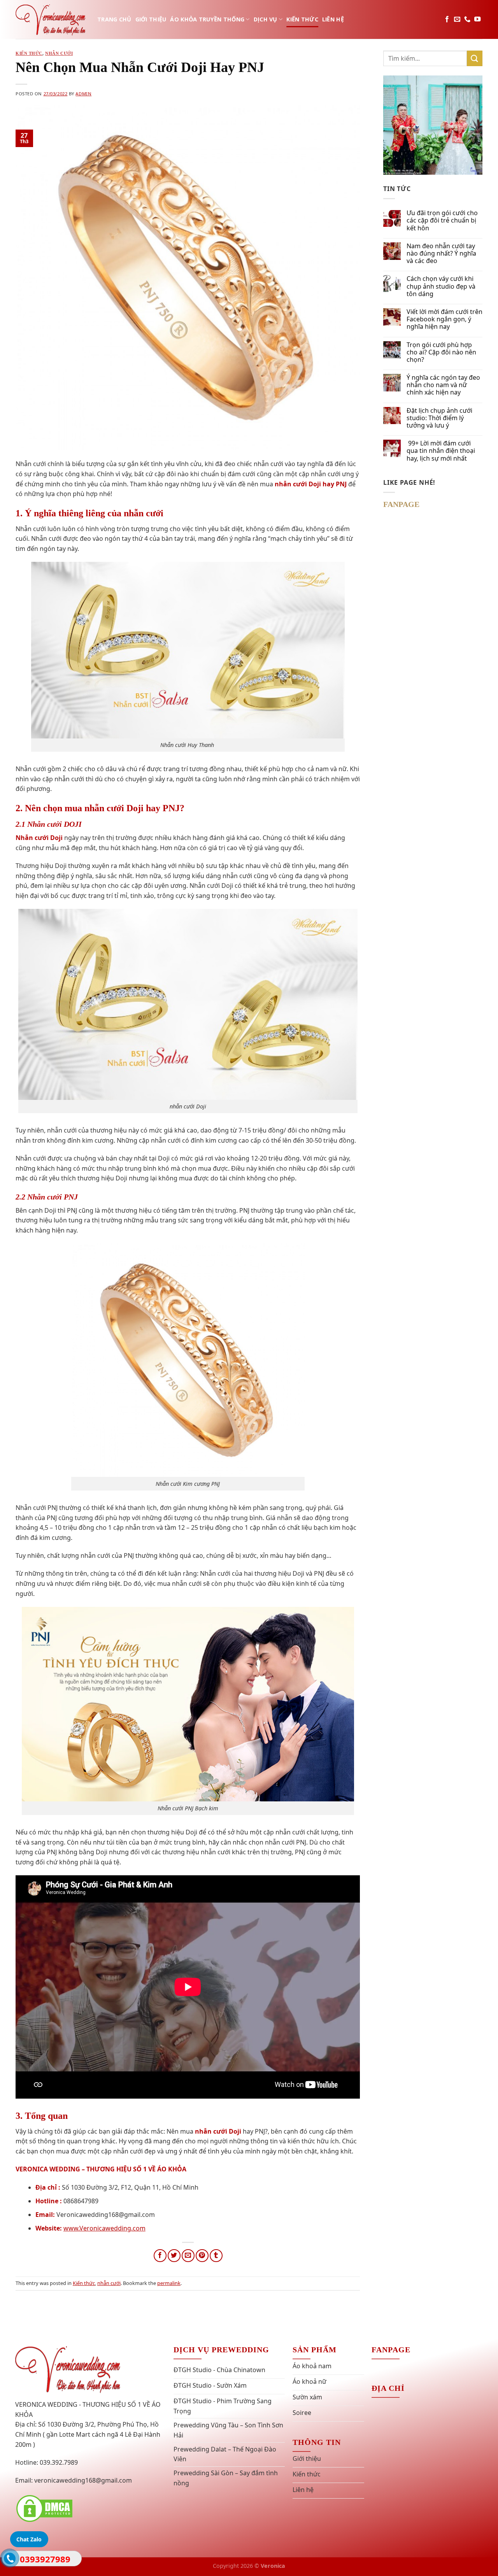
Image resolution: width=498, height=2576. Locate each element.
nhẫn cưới (59, 53)
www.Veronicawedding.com (104, 2228)
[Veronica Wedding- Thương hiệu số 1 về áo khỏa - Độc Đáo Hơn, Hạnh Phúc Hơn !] (51, 19)
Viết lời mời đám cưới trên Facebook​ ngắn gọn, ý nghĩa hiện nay (444, 319)
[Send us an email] (457, 19)
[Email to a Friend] (188, 2255)
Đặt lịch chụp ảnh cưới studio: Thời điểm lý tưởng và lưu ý (439, 418)
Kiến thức (302, 19)
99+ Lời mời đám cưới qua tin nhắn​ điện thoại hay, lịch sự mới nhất (441, 451)
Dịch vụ (265, 19)
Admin (83, 93)
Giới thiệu (151, 19)
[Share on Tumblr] (216, 2255)
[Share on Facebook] (160, 2255)
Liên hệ (333, 19)
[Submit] (474, 58)
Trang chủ (114, 19)
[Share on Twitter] (174, 2255)
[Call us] (467, 19)
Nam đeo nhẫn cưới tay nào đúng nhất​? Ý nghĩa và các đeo (441, 253)
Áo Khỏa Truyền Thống (207, 19)
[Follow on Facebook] (447, 19)
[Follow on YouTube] (477, 19)
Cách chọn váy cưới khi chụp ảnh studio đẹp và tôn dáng (441, 286)
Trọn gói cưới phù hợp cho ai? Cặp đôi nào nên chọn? (441, 352)
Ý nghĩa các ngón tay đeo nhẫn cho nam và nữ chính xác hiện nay (443, 385)
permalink (169, 2283)
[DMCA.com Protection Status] (44, 2507)
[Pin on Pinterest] (202, 2255)
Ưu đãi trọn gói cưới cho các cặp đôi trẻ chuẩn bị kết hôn (442, 220)
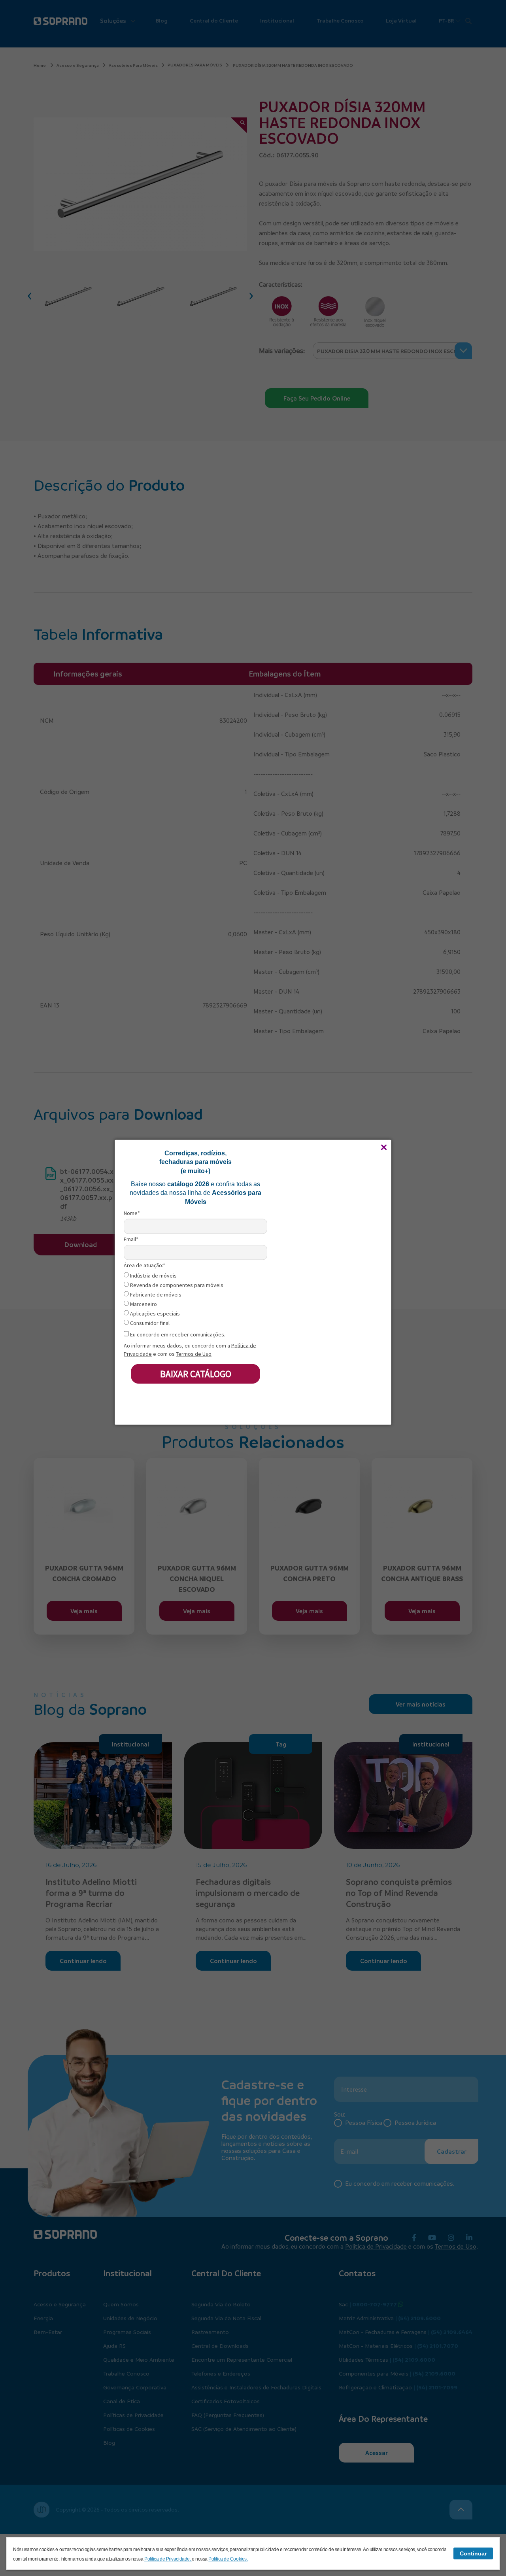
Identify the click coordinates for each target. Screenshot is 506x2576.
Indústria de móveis (153, 1275)
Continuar (473, 2553)
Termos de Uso (193, 1353)
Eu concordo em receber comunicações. (177, 1334)
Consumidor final (149, 1322)
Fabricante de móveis (155, 1294)
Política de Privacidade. (168, 2559)
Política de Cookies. (227, 2559)
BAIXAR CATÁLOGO (195, 1373)
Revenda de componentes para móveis (176, 1284)
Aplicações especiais (154, 1313)
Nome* (132, 1213)
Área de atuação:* (144, 1265)
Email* (131, 1239)
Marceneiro (143, 1303)
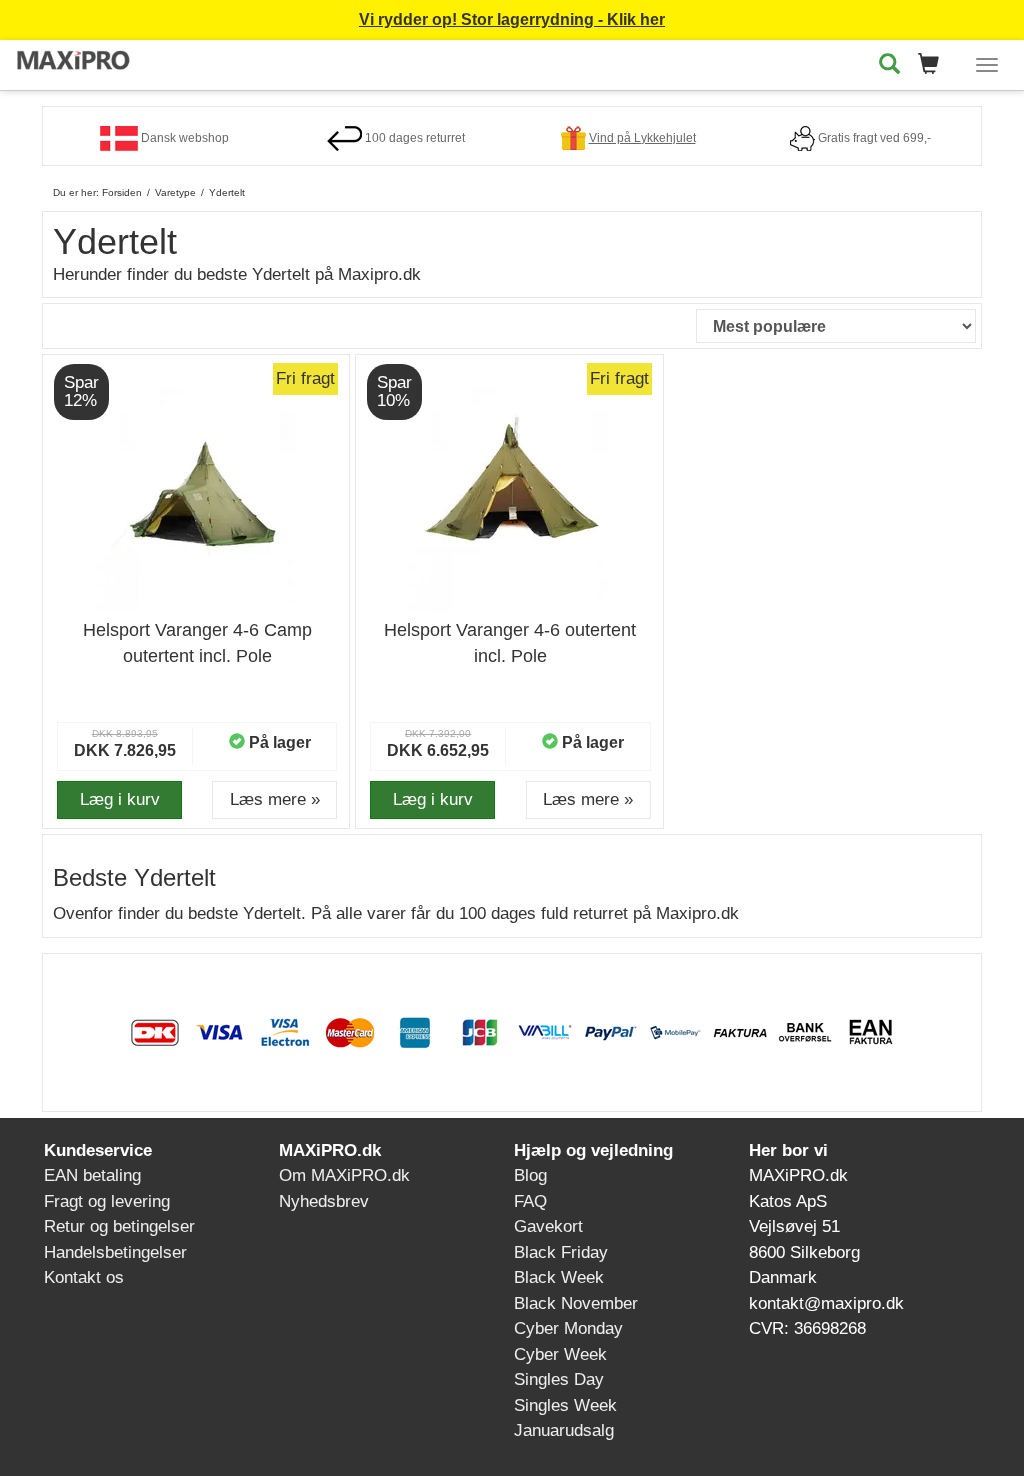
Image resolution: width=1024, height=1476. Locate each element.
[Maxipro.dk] (74, 61)
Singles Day (559, 1379)
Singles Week (565, 1405)
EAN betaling (92, 1175)
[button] (934, 65)
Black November (576, 1303)
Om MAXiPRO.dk (344, 1175)
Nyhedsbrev (324, 1201)
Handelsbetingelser (115, 1252)
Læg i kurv (120, 799)
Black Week (559, 1277)
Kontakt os (84, 1277)
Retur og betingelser (119, 1226)
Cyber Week (560, 1354)
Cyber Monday (568, 1328)
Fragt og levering (107, 1201)
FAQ (530, 1201)
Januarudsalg (564, 1430)
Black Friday (561, 1252)
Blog (530, 1175)
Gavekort (548, 1226)
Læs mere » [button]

» Required action:
Reproduce exactly the lines from the beginning of the material down to the line containing "Kiến thức (302, 19)", both ends included, but not the pictures or anything after.

» Task response:
Image resolution: width=498, height=2576. Locate each element.
nhẫn cưới (59, 53)
www.Veronicawedding.com (104, 2228)
[Veronica Wedding- Thương hiệu số 1 về áo khỏa - Độc Đáo Hơn, Hạnh Phúc Hơn !] (51, 19)
Viết lời mời đám cưới trên Facebook​ ngắn gọn, ý nghĩa hiện nay (444, 319)
[Send us an email] (457, 19)
[Email to a Friend] (188, 2255)
Đặt lịch chụp ảnh cưới studio: Thời điểm lý tưởng và lưu ý (439, 418)
Kiến thức (302, 19)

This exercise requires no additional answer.